Despite the wisdom of the philosophers, I think there is a sense in which the natural virtues are a stumbling block to grace. The natural virtues are “fair”: if we just act in the right way, we can obtain them no matter what our status in life, no matter what our histories are like. Grace does not work that way.
I am reminded of Matthew 20, 1-15, the parable where the generous vineyard-owner gives the same wages to those who worked the whole day and those who started work at dusk. How can God give the same wage to each one of us? The answer is that grace has nothing to do with fairness, but everything to do with mercy. No one deserves grace, but God gives it anyway. No one can achieve grace through his good works, but only in cooperation with grace can he do good works.
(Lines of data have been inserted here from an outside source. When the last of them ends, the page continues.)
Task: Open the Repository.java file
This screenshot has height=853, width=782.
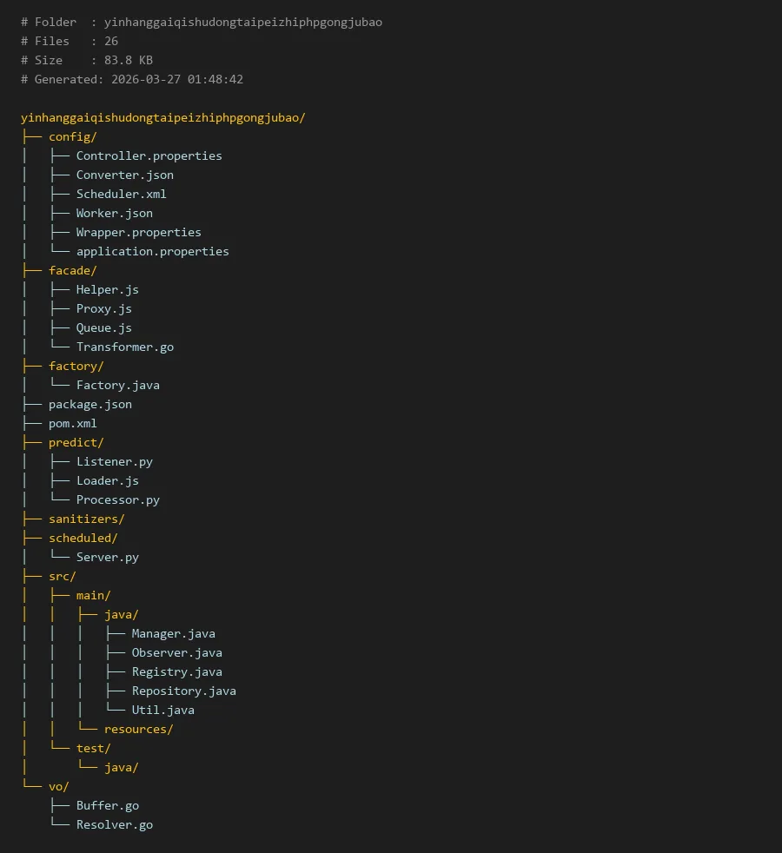Action: click(x=183, y=691)
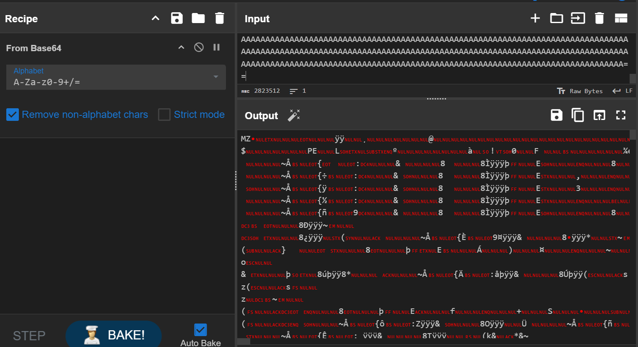
Task: Uncheck Remove non-alphabet chars
Action: tap(13, 115)
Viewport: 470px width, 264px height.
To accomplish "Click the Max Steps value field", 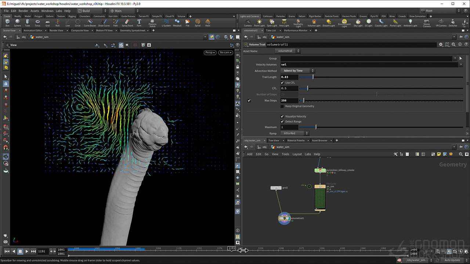I will (x=289, y=100).
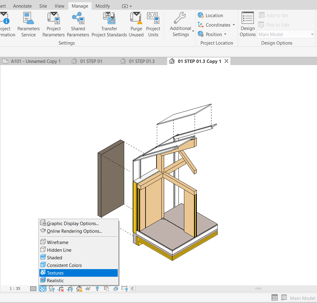Activate Temporary Hide/Isolate glasses icon

pyautogui.click(x=88, y=288)
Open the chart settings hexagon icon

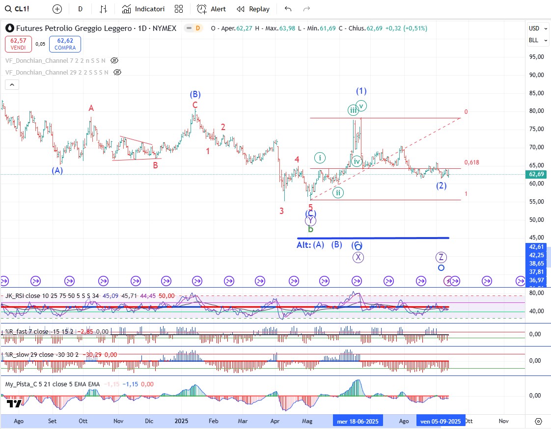(x=538, y=421)
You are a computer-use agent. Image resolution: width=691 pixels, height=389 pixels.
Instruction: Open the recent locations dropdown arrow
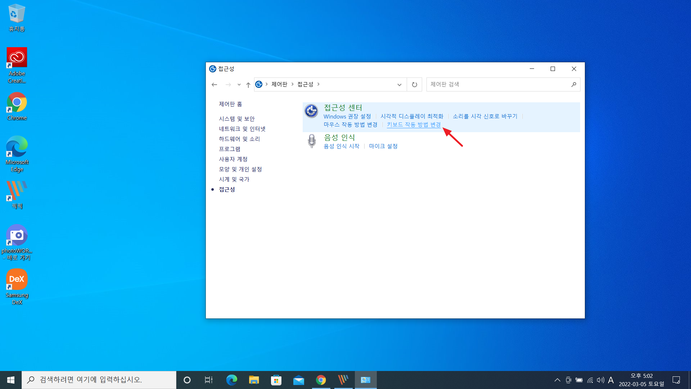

The problem with naturally virtuous people is that it is difficult for them to relate to the idea of being completely at another person’s mercy. Their natural virtue blinds them to the fact that they are actually helpless before God. I was sent to Washington DC to study philosophy because I was one of the guys that could handle it, one of the guys that could do the things that others can’t do. But in the last month, I have spent more time on my knees begging for the clemency of others than I have at any other time in my life. I have begged for those things that I felt entitled to or that I took for granted.
But isn’t that the purpose of the Gospel? That those who are the worst off are those in most need of a savior? How much happier will those people be when God gives them every good gift. But until that time, we must accept the lessons he gives us, hard lessons about suffering and self-denial.
Maybe I’ll take comfort in knowing that Job had it much worse than I do. The Lord giveth, and the Lord taketh away. Blessed be the name of the Lord.